(Rows for locating text and elements)
____

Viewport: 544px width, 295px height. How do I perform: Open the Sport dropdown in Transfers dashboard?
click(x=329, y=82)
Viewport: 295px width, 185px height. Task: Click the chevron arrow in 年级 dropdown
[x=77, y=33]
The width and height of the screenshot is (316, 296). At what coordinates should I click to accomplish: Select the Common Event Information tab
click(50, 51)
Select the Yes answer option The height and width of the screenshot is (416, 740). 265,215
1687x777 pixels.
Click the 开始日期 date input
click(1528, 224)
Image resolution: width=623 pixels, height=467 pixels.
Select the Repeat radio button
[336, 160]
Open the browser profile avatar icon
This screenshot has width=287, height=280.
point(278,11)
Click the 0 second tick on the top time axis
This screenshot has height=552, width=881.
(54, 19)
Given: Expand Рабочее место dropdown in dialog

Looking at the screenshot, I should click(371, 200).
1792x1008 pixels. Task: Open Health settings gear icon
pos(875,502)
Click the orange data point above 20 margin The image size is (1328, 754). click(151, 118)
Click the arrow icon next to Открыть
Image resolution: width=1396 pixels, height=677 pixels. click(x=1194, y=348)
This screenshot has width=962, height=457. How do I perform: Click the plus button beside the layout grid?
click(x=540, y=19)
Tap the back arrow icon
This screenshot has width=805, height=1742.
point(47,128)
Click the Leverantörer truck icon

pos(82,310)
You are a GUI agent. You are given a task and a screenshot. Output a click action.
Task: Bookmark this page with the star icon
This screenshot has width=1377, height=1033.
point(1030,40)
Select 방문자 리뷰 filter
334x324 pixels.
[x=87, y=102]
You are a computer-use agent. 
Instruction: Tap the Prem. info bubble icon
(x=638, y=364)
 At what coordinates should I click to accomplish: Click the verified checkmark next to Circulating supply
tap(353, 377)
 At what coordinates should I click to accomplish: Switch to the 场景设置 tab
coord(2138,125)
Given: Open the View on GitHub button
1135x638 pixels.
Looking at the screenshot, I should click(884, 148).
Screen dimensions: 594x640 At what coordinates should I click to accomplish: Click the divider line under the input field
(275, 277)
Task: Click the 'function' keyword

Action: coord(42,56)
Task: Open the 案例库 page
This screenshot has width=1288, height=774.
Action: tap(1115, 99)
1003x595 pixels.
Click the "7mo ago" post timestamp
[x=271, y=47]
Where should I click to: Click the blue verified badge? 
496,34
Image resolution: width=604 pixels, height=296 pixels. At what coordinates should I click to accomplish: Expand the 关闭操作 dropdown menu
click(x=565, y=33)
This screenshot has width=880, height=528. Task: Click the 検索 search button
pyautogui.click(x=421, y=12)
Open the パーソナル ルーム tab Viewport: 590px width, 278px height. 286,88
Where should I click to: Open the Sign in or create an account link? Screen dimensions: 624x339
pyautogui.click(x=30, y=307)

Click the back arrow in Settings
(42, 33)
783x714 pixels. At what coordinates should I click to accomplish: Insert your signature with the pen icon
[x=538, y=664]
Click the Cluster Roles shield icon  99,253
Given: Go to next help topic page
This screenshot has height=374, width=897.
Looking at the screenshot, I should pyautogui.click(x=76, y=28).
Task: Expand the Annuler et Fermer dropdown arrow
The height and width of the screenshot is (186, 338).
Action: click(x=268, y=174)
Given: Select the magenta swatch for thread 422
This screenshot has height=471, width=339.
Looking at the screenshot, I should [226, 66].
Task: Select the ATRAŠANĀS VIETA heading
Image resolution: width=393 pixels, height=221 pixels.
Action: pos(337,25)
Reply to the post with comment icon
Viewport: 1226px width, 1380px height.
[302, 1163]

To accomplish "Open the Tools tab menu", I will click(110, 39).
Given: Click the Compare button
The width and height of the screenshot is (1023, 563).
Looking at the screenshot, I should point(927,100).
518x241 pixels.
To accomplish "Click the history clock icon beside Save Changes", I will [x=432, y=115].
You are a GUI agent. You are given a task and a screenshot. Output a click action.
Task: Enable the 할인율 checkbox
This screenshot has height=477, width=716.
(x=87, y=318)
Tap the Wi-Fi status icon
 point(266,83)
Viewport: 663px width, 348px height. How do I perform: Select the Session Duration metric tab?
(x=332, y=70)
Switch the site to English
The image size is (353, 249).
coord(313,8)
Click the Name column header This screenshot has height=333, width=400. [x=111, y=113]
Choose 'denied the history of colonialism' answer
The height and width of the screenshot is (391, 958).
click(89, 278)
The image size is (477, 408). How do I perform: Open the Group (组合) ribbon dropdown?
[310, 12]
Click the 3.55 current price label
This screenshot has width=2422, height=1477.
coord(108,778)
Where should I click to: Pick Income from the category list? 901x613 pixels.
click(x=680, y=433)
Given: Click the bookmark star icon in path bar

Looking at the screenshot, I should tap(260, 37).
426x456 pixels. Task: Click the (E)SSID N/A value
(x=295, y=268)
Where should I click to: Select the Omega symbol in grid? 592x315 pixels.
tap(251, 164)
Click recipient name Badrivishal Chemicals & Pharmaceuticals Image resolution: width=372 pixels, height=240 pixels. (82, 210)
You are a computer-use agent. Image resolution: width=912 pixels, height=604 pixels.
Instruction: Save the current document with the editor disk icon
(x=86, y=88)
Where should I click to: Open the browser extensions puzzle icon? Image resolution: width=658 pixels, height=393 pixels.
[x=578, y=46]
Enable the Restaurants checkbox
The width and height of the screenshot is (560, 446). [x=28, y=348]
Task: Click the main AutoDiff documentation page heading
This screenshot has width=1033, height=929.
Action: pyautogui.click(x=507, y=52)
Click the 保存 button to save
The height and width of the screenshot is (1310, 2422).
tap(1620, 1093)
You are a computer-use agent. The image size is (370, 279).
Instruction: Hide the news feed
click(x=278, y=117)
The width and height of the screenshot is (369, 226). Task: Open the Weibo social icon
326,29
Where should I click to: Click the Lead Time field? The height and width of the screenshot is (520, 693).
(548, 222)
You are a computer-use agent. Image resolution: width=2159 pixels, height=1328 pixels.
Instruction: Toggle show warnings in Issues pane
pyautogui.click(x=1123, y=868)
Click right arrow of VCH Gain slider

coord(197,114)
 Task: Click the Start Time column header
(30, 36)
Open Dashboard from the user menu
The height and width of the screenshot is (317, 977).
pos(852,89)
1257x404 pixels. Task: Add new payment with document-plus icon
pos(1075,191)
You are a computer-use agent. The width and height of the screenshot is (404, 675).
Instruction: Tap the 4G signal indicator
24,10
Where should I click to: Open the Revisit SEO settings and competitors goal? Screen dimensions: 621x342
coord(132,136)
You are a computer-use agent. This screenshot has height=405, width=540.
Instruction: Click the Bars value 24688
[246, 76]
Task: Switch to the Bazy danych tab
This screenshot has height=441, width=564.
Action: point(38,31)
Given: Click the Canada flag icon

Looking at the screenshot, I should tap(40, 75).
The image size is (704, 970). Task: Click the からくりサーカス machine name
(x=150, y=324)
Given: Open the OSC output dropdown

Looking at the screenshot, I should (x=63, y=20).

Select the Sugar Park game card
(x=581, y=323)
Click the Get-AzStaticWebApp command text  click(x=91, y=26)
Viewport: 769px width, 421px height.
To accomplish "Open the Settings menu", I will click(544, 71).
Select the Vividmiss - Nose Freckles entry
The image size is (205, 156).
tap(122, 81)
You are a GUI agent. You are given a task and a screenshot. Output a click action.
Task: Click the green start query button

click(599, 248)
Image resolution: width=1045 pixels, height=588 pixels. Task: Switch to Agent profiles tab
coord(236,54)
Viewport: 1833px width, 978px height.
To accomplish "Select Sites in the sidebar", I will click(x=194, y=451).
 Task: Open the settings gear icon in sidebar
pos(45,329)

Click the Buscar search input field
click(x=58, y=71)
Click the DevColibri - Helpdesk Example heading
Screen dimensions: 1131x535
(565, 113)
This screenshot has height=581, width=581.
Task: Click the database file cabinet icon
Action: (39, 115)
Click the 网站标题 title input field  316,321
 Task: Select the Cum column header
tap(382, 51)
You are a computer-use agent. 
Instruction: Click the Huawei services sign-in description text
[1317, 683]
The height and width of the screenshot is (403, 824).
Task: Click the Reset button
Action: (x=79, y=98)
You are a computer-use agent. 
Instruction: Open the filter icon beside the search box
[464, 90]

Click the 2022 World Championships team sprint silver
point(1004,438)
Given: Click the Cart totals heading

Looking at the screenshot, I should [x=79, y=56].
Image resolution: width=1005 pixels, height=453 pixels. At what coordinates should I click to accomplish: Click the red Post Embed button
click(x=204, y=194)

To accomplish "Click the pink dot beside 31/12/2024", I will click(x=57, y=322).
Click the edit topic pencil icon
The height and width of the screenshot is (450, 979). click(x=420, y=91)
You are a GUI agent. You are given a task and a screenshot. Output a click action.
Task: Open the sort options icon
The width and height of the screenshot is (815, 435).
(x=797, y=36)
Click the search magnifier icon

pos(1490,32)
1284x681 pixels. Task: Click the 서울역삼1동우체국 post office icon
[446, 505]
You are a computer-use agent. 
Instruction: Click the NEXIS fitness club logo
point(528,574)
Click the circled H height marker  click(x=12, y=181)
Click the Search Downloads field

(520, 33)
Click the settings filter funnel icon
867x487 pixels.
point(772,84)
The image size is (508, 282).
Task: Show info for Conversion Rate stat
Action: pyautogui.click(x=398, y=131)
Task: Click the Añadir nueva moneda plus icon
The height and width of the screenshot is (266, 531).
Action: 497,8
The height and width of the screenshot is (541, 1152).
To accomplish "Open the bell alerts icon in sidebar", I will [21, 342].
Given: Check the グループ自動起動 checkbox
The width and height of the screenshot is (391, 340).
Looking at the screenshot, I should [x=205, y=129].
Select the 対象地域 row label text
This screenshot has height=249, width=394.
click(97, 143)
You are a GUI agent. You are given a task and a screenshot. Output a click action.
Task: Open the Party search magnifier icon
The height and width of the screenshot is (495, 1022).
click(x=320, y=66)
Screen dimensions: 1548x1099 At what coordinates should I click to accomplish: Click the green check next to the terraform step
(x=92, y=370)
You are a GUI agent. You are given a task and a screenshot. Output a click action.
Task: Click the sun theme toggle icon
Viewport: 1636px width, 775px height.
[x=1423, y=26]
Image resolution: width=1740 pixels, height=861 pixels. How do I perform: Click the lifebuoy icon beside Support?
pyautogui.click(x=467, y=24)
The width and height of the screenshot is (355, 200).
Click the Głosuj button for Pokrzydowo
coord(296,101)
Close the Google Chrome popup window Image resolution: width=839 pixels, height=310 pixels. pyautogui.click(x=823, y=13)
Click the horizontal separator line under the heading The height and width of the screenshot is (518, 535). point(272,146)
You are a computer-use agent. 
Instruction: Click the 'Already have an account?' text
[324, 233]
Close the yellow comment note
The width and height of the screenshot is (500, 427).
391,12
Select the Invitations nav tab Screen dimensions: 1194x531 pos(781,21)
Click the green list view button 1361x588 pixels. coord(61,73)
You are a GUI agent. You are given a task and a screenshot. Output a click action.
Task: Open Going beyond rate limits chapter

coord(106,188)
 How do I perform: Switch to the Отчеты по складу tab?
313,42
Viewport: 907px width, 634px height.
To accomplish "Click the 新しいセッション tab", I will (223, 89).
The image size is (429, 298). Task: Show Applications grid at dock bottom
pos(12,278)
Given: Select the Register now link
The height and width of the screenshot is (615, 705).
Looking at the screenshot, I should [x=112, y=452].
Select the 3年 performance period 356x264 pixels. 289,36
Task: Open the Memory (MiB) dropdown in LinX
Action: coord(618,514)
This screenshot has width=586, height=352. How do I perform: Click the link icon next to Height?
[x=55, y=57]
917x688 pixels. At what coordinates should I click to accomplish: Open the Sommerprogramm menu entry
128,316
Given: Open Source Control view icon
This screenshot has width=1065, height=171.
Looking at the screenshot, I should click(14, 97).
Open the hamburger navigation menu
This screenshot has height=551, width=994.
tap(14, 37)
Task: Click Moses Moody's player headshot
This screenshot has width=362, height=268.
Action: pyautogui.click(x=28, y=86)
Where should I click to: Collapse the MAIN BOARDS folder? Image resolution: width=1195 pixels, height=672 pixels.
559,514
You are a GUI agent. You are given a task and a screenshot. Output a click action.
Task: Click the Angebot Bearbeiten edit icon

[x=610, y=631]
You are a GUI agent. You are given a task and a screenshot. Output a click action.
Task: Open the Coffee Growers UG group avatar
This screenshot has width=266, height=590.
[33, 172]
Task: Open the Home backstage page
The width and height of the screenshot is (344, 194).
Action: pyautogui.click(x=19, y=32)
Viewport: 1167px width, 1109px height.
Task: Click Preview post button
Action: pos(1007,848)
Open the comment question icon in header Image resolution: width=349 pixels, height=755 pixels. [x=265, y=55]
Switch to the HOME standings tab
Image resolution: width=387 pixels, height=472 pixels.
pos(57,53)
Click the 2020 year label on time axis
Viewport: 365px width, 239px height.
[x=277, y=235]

____

* [Work to be completed]: Please return every line of the rows above that contains the word "Where".

* [Final result]:
Where should I click to: Click the blue verified badge? 
Where should I click to: Open the Sign in or create an account link? Screen dimensions: 624x339
Where should I click to: Pick Income from the category list? 901x613 pixels.
Where should I click to: Select the Omega symbol in grid? 592x315 pixels.
Where should I click to: Open the browser extensions puzzle icon? Image resolution: width=658 pixels, height=393 pixels.
Where should I click to: Click the Lead Time field? The height and width of the screenshot is (520, 693).
Where should I click to: Open the Revisit SEO settings and competitors goal? Screen dimensions: 621x342
Where should I click to: Collapse the MAIN BOARDS folder? Image resolution: width=1195 pixels, height=672 pixels.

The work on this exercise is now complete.